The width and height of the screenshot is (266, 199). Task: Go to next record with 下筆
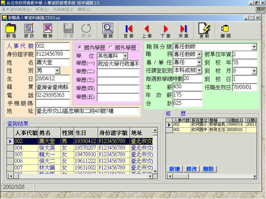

==

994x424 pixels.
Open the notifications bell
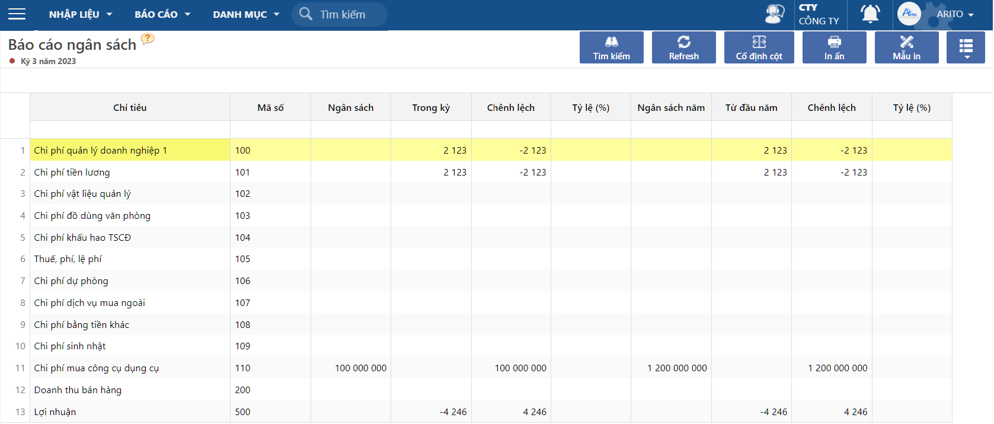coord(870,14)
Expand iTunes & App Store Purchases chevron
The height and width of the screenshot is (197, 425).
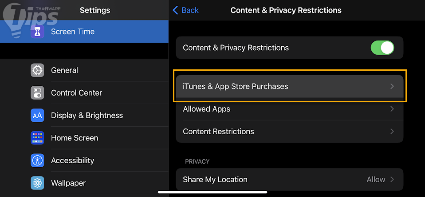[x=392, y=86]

--

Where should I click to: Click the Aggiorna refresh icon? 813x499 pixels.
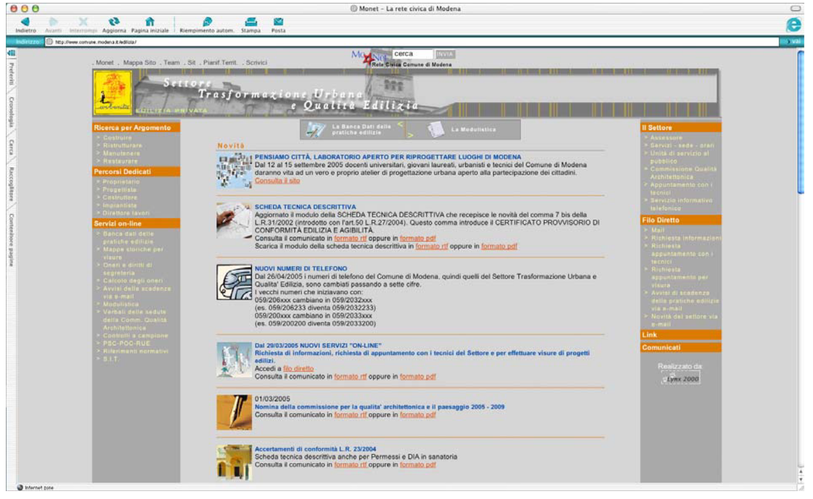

WORK TO BE COMPLETED = Starting from the records above, copy each line where the string "pixels" is found.

TASK OUTPUT =
994x424 pixels.
Where should I click to: Click the Aggiorna refresh icon? 813x499 pixels.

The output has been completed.